Holding Kyoto Together

The Kyoto Parties had not achieved a full agreement by the end of Day 10, the scheduled last day of the conference. The negotiations had many difficult and complex areas to resolve. Australia exploited this fragility by insisting on demands which exempted it from meaningful Climate Action. John Howard was happy for Kyoto to collapse and had floated a ridiculous proposal of an 18% increase in emissions as Australia’s rightful target.

As Day 10 closed without agreement the redoubtable conference chairman Raul Estrada refused to dissolve the proceedings and allow the historic opportunity for the commencement of world-wide Climate Mitigation to fail. Some delegates left anyway to catch airline flights

So it was in this fraught and fragile environment in the early hours of the morning of DAY 11, at 3am and 4am the conference voted to accept Australia’s demands to be allowed a large increase in emissions and  that emissions from land clearance could be included in its greenhouse gas emission measurements and that carbon sinks be counted in mitigation targets. Australia now had an easy way of cutting its total emissions by reducing land clearing and meeting any target which came from a Kyoto agreement. In fact, it gave us precisely nothing to do.

Immoral, Wrong and A Disgrace

As Lenore Taylor of The Guardian writes–when it was done, the European environment spokesman raged that the deal was “wrong and immoral … and a disgrace” and the then executive director of the Australia Institute, Clive Hamilton, quickly calculated that Australia’s emissions were likely to come in under the new target without the need to do anything.

Australia’s Clause

Taylor goes on to say  that

so particular to our circumstances were the land-use changes it was called “the Australia Clause”. It allowed the inclusion of land-use changes in emission calculations in a way that meant restrictions that had already been imposed on large-scale land clearing – especially in Queensland – allowed Australia to rest assured it had achieved its new target before it even signed up to it.

Taylor, reporting on that meeting for the Australian Financial Review, recalls Australia’s Delegate Senator Robert Hill

demanding the Australia Clause changes when the translators had already left the building and the cleaners had started rearranging the room for the next scheduled conference.

Deceitful DNA

That was how the LibNats embarked on Australia’s International Climate Mitigation: by attempting to collapse the Kyoto Conference and demanding immoral and disgraceful deals that required zero effective action.

And that’s what’s in the LibNat DNA on Climate, And how they have conducted themselves on Climate to the present day.
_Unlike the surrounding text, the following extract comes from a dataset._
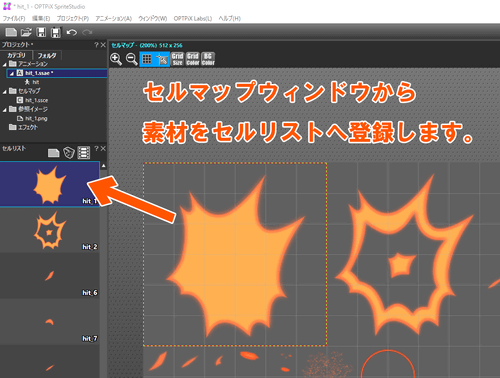
Task: Toggle the grid snap button
Action: (x=162, y=59)
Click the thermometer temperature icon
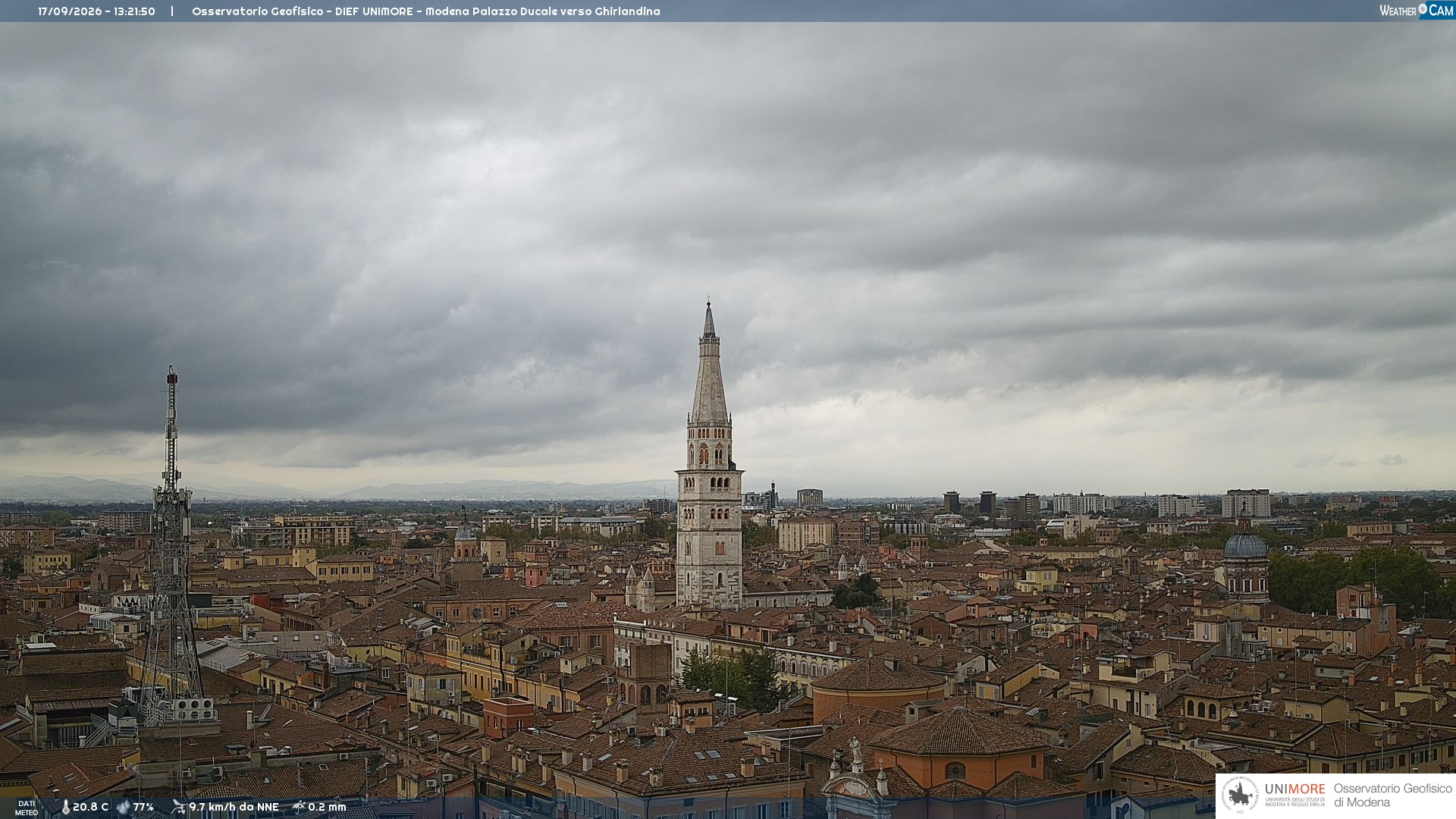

Which is why Australia, burning in unprecedented bushfires across four states in unprecedented temperatures requires of the LibNats a #LibNatClimateApology

#LibNatClimateApology

From Wikipedia:

The United Nations Climate Change Conferences are yearly conferences held in the framework of the United Nations Framework Convention on Climate Change (UNFCCC). They serve as the formal meeting of the UNFCCC Parties (Conference of the Parties, COP) to assess progress in dealing with climate change, and beginning in the mid-1990s, to negotiate the Kyoto Protocol to establish legally binding obligations for developed countries to reduce their greenhouse gas emissions.